**TASK DESCRIPTION**
Answer these questions using the article on Sherbrooke's business climate below.
1. What event gave the setting for the joint press conference?
2. Who is the mayor of Sherbrooke?
3. Where did the Canadian Federation of Independent Business recently rank the city?

**PASSAGE FOR REVIEW**

<<<<

The City of Sherbrooke and its paramunicipal development agency, Sherbrooke Innopole, held a joint press conference on Wednesday morning to present actions that are being taken to make the city a more attractive place to start and run a business. The announcement took place in the context of “Entreprendre Sherbrooke week” an event to highlight local entrepreneurship, and drew inspiration from issues highlighted in recent small-business roundtable discussions across the city.
“The thing we hear, the killer phrase, is that it is complicated to do things in Sherbrooke,” said Mayor Bernard Sévigny. “The least we can do is respond to these concerns.”
Citing a higher than average amount of bureaucratic red-tape involved in getting the permissions needed to start a new business in the community, the Mayor announced the creation of a working group aimed at exploring ways to make the local business environment more attractive to newcomers. He pointed out that the Canadian Federation of Independent Business, which has named Sherbrooke one of Canada’s top five entrepreneurial cities only two years ago, recently ranked the city 47th in the country on that same list and said that the disconnect between the needs of businesses and the procedures of the municipal government are to blame.

>>>>

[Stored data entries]
<<<<

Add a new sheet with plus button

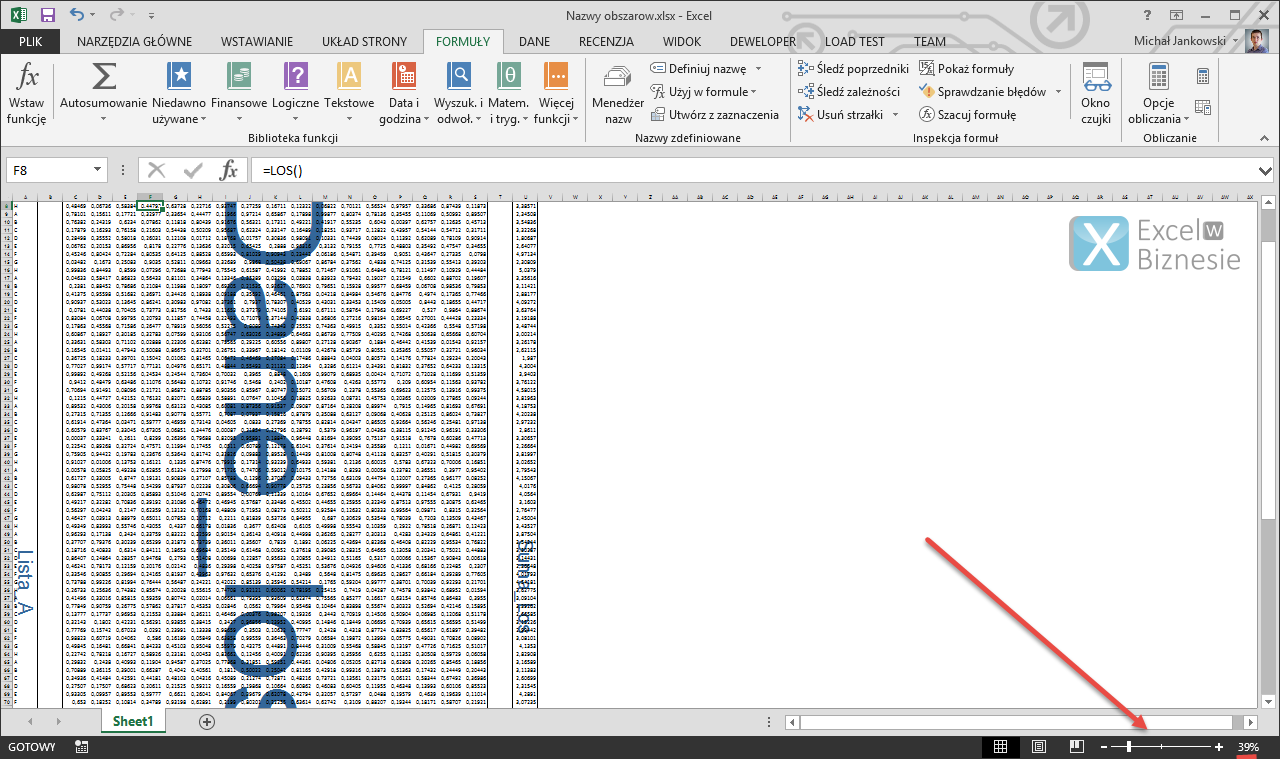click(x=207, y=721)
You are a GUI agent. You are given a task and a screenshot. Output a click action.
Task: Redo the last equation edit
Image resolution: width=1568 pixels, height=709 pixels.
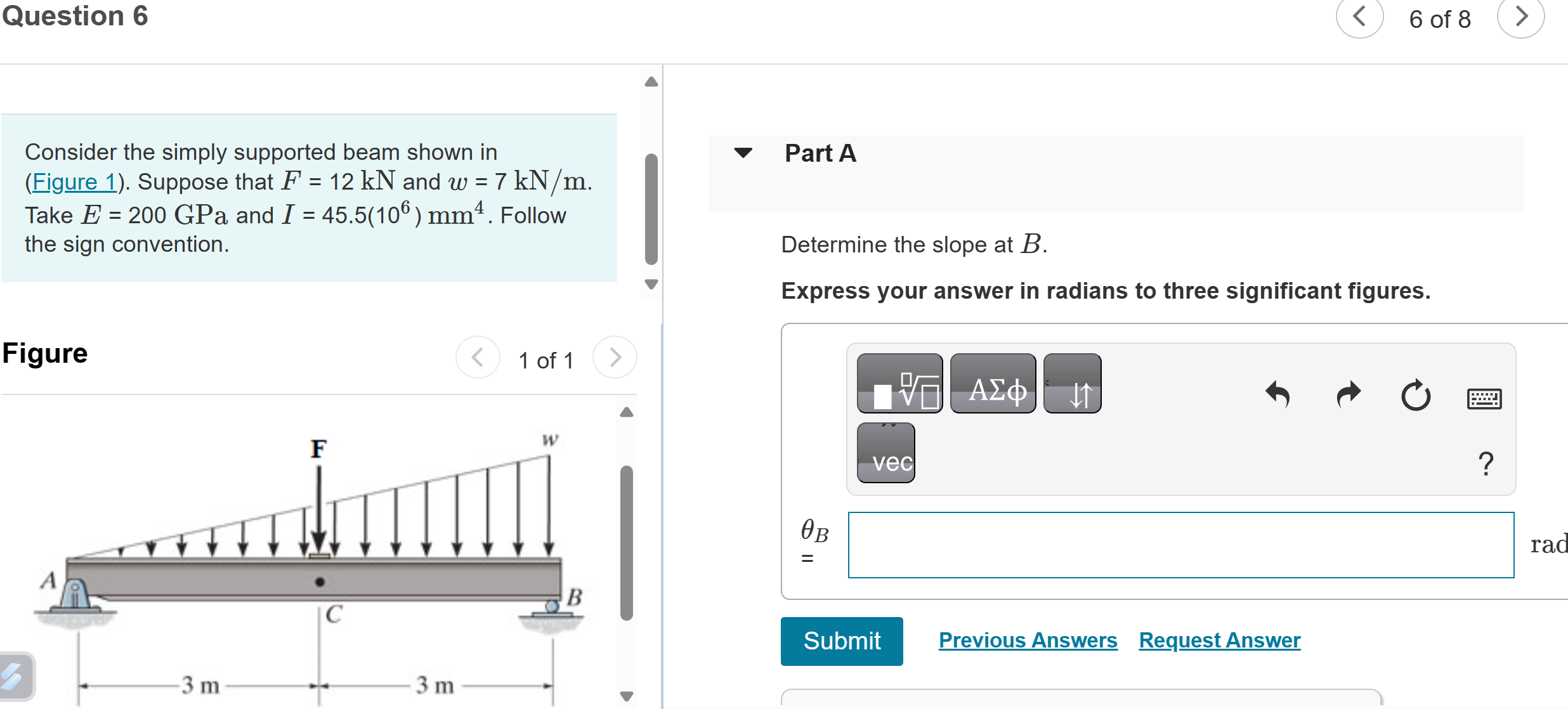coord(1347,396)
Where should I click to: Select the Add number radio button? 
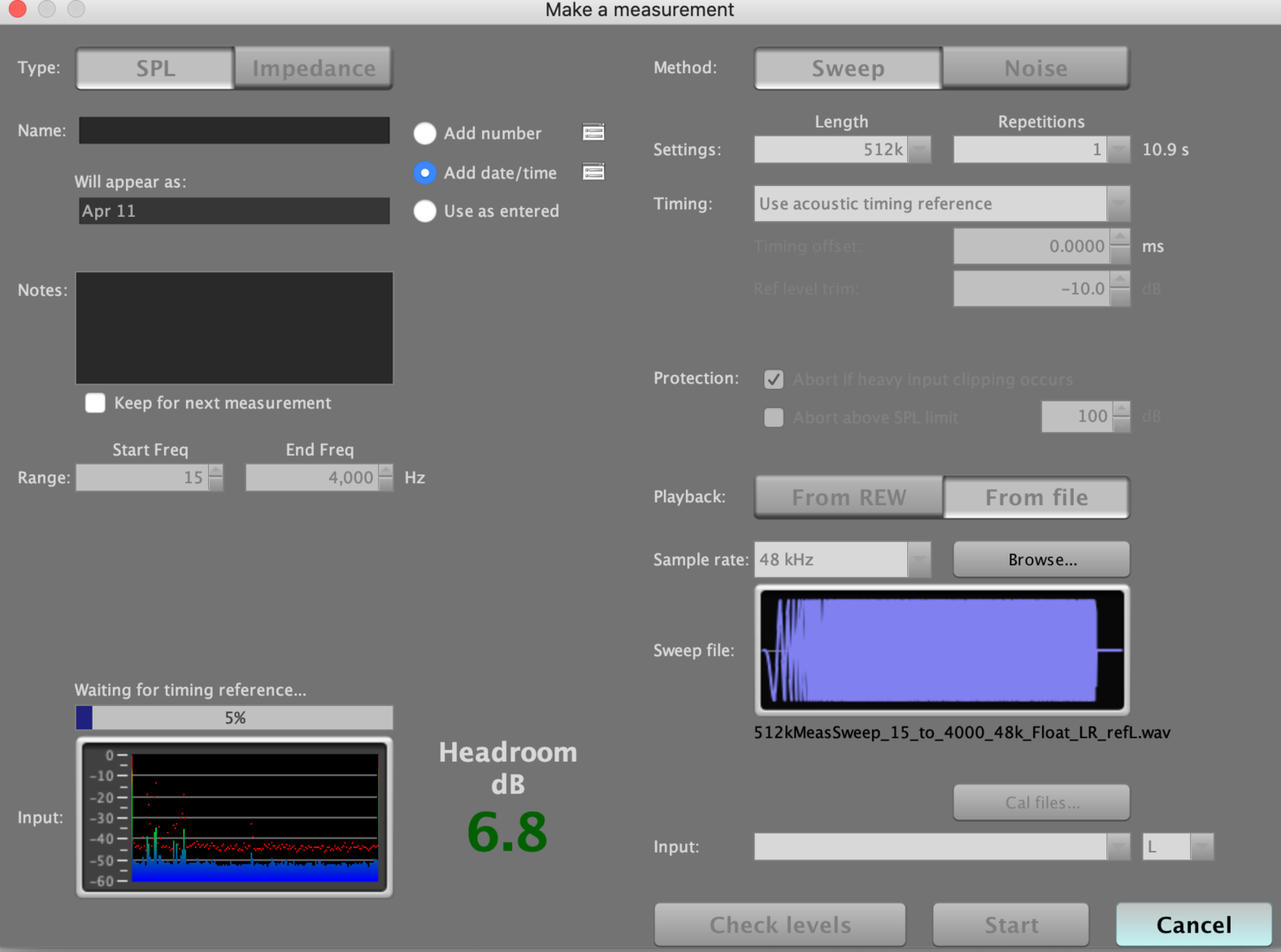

>>>>

**WRITTEN ANSWER**
1. Entreprendre Sherbrooke week
2. Bernard Sévigny
3. 47th in the country